The signs are gone now but once they were a part of America's roadside culture, posted along the highway at the town or county line, a blunt reminder of brutal racism.It's both amazing and disgusting that, in 1958, that was the message that a Missouri town felt would help it attract businesses.
"Most read 'Nigger, Don't Let the Sun Set on You in -- ,' " says James Loewen, the Washington-based author of a controversial new book called "Sundown Towns."
... Most of the signs were posted in the first half of the 20th century, Loewen says, but some lingered on long afterward. They were not a Southern phenomenon, he stresses. They were found all over the United States with local variations:
In Colorado: "No Mexicans After Night."
In Connecticut: "Whites Only Within City Limits After Dark."
... "I thought I was going to discover maybe 10 such towns in Illinois and maybe 50 across the country," [Loewen] says. "And I've confirmed 204 in Illinois and, in the country, thousands."
... Loewen dug up many examples of towns touting their whiteness.
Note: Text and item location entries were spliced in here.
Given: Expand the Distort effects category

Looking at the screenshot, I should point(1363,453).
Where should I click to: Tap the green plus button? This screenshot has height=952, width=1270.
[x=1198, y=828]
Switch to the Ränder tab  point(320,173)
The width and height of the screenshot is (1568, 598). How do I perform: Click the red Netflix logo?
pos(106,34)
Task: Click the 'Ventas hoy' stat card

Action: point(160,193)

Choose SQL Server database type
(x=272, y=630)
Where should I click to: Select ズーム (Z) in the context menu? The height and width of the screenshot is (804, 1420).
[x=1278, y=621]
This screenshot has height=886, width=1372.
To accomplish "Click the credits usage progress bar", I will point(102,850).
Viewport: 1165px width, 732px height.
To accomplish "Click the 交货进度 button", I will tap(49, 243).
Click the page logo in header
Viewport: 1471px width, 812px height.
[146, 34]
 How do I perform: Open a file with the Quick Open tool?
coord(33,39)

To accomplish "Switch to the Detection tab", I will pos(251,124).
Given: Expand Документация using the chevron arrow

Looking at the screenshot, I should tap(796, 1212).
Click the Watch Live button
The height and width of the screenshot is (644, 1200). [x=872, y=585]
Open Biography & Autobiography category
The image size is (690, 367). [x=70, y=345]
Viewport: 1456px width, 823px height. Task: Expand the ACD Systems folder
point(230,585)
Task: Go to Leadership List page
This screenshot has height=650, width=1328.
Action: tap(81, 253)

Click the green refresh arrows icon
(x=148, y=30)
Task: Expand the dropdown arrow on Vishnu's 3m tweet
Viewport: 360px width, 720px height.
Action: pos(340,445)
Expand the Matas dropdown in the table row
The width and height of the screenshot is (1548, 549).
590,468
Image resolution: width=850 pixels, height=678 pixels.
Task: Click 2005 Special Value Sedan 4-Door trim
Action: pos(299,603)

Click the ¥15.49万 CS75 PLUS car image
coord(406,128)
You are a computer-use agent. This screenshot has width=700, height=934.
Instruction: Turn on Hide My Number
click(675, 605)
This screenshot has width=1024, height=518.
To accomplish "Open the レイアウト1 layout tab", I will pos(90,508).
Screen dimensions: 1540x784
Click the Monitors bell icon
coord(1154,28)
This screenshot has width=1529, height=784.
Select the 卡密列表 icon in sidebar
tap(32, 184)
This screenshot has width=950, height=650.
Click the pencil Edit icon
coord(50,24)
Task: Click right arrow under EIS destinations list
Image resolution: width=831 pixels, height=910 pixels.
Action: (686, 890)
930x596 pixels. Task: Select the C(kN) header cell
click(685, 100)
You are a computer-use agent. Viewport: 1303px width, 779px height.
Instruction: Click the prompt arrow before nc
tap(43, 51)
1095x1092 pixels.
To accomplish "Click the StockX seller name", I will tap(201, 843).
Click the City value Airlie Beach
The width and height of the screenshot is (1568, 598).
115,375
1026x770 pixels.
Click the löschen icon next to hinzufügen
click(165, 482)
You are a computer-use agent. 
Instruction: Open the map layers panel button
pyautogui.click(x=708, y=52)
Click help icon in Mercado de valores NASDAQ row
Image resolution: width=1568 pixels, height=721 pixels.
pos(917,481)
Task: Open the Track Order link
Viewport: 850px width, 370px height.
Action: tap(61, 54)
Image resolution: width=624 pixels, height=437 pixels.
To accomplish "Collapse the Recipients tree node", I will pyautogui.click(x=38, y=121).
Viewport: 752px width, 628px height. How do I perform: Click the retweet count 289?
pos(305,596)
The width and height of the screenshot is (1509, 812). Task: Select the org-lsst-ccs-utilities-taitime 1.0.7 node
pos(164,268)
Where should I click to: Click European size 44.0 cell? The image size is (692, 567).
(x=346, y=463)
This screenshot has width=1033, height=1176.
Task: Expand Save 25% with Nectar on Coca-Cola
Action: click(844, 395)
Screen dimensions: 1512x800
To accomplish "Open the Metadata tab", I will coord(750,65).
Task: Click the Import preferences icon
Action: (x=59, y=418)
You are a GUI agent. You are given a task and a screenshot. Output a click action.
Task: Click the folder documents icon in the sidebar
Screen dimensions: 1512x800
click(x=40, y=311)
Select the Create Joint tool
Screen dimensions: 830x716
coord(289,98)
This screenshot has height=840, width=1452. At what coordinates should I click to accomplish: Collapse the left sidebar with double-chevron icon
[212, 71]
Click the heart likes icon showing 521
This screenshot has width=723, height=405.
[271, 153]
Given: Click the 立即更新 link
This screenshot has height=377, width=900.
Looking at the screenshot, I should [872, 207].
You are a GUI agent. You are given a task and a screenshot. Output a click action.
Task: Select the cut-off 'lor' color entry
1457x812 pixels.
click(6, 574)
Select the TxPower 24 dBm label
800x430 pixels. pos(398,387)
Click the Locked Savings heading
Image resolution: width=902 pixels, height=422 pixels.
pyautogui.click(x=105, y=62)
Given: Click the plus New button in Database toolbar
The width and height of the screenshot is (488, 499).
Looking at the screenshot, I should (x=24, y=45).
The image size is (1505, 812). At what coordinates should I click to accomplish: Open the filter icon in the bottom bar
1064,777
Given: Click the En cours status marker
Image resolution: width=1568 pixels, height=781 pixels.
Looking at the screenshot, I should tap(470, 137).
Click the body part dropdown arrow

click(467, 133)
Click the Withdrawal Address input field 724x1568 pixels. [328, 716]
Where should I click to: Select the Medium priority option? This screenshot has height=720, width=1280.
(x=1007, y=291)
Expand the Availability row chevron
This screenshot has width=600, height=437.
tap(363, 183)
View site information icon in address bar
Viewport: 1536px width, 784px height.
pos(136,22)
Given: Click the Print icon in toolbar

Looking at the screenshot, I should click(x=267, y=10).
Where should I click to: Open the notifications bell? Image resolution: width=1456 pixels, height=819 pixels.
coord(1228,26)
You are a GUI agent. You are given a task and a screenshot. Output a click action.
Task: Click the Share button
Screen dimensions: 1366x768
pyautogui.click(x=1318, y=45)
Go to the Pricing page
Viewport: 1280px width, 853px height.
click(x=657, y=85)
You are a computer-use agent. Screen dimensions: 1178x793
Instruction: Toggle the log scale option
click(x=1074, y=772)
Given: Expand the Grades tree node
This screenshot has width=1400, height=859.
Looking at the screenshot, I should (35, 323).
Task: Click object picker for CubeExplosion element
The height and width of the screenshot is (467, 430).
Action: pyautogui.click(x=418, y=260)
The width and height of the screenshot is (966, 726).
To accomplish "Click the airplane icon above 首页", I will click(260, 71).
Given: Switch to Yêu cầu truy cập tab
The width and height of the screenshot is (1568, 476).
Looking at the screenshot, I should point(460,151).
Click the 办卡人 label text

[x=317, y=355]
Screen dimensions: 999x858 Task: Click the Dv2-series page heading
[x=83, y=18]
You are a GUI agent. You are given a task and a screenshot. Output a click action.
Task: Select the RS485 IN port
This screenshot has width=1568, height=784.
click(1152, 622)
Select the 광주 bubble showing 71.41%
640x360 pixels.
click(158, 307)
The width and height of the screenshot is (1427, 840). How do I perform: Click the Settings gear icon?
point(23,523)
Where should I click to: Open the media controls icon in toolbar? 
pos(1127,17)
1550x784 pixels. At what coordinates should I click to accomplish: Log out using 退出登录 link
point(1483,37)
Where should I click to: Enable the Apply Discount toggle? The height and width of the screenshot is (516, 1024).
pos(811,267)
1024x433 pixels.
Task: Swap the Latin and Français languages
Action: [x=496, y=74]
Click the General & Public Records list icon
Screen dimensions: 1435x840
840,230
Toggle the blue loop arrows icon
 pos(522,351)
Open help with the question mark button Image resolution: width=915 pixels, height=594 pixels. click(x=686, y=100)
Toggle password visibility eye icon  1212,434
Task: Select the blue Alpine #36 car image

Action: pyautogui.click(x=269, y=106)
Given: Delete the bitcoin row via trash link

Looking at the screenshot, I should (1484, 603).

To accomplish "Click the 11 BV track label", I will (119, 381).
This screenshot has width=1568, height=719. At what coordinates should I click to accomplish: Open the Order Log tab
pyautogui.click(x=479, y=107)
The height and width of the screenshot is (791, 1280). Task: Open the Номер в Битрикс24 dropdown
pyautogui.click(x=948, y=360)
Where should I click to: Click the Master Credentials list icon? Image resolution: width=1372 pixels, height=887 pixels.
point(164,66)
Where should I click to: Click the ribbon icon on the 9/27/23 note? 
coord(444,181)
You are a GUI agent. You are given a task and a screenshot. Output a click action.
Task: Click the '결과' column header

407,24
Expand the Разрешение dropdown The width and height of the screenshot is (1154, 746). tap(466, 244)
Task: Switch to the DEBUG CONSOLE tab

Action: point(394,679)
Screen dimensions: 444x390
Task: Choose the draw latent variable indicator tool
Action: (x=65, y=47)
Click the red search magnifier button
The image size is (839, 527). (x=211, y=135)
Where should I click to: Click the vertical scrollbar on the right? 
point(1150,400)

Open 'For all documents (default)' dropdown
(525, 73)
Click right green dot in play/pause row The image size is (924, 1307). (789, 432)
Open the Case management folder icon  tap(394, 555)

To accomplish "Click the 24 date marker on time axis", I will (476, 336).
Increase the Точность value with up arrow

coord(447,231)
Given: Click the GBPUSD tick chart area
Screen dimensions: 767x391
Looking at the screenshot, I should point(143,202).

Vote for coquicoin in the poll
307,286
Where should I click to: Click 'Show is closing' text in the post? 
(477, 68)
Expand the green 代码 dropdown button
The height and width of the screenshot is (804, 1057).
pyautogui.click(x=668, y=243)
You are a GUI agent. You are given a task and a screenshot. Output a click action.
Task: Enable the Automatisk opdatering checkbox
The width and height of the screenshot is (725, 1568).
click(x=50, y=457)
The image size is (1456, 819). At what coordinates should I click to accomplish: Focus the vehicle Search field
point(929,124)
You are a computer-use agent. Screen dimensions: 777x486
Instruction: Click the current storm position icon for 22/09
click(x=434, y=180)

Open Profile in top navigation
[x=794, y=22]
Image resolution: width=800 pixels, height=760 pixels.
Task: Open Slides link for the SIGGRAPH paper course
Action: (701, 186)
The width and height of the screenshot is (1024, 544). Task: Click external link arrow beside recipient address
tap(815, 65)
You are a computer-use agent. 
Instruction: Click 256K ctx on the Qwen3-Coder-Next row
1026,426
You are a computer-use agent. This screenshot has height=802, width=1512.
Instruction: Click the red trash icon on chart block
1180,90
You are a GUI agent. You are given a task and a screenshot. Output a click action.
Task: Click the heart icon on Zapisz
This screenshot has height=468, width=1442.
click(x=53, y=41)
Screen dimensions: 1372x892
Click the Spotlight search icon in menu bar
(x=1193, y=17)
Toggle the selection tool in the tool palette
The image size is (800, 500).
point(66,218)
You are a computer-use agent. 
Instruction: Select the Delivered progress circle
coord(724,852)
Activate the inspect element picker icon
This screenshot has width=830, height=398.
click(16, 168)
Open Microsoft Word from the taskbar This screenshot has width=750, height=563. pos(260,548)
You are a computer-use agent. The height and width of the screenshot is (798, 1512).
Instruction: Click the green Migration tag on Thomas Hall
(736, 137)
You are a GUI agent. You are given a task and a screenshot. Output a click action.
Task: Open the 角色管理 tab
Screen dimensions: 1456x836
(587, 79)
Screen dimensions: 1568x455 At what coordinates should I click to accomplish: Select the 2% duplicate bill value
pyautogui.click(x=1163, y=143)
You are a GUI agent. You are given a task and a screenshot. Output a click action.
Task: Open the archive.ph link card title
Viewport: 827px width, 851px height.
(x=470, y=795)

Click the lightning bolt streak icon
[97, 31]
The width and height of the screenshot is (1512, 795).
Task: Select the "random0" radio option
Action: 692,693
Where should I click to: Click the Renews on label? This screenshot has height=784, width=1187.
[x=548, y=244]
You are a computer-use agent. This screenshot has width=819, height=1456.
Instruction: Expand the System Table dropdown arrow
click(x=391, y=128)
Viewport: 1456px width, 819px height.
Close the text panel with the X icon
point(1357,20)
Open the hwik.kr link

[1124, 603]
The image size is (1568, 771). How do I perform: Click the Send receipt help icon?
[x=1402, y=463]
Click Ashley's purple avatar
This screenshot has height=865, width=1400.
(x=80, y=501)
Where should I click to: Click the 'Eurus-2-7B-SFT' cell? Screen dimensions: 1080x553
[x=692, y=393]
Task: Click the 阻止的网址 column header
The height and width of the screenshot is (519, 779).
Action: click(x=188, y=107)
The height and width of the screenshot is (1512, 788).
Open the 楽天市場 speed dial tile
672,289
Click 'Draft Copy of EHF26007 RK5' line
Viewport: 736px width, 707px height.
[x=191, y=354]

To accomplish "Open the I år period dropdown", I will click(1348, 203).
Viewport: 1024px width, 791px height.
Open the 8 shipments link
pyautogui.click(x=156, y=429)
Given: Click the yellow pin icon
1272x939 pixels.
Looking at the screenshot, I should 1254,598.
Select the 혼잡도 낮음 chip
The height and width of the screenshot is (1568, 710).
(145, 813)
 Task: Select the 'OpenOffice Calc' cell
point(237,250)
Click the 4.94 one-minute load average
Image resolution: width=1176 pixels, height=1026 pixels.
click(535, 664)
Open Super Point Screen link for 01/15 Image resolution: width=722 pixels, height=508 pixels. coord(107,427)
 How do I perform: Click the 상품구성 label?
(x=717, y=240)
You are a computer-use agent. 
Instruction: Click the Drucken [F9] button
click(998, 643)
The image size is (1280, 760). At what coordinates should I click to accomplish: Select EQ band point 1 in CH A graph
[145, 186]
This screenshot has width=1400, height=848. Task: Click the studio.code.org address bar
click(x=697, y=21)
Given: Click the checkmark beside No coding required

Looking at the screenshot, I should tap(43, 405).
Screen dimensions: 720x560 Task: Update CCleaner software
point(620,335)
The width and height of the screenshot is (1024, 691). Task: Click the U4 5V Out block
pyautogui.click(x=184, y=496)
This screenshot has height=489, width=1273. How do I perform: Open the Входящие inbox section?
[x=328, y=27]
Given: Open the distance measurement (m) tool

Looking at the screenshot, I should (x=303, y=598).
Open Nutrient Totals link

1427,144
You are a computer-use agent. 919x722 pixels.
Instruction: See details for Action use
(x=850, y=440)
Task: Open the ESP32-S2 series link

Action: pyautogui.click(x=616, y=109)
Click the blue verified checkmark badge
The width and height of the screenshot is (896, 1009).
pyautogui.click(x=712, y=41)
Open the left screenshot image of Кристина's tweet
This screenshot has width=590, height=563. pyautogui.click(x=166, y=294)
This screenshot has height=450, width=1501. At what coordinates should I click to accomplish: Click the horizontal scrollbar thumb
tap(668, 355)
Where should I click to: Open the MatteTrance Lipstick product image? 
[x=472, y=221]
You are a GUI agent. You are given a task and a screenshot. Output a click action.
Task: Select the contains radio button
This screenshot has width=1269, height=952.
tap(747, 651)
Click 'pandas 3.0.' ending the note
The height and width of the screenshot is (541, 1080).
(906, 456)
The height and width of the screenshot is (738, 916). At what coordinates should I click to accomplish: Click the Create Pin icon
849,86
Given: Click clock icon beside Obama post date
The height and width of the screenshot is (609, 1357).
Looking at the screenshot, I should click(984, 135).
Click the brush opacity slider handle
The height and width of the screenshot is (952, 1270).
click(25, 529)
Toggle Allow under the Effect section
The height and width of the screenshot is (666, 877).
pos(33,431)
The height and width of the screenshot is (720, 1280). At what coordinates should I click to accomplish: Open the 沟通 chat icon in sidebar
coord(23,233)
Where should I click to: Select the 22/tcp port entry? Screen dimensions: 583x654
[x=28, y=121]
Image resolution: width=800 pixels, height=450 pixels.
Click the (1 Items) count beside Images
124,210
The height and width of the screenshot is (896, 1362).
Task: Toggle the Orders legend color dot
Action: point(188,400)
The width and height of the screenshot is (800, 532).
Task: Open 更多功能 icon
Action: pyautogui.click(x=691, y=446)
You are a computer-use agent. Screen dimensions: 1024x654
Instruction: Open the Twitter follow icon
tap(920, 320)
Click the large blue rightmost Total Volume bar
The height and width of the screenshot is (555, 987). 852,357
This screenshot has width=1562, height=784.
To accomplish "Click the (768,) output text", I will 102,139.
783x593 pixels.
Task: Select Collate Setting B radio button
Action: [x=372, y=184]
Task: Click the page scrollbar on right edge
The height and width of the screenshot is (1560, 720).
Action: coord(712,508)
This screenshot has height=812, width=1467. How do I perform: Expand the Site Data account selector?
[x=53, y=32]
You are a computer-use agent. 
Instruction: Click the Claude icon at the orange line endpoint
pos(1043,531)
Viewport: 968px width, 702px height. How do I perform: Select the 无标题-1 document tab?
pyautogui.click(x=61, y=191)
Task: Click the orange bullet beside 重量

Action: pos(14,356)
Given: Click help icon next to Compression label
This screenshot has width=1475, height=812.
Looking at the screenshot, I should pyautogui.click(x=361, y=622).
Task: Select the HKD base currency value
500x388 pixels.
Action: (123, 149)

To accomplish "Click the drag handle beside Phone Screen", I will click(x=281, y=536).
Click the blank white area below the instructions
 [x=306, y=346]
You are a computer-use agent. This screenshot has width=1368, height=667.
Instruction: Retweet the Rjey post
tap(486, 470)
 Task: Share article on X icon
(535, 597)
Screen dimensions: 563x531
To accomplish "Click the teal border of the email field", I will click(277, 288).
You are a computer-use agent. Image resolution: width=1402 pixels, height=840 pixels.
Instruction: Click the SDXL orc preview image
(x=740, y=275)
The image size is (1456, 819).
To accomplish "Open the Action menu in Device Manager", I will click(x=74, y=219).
In 1907, Rogers, Ark., published a guide that announced: "Rogers has no Negroes or saloons."
In 1936, Owosso, Mich., proudly declared: "There is not a Negro living in the limits of Owosso's incorporated territory." In 1958, the chairman of Maryville, Mo.'s Industrial Development Corp. touted his town to businessmen with this pitch:
"We don't have any niggers here in Maryville. . . . We had to lynch one back in 1931 . . . and the rest of them just up and left."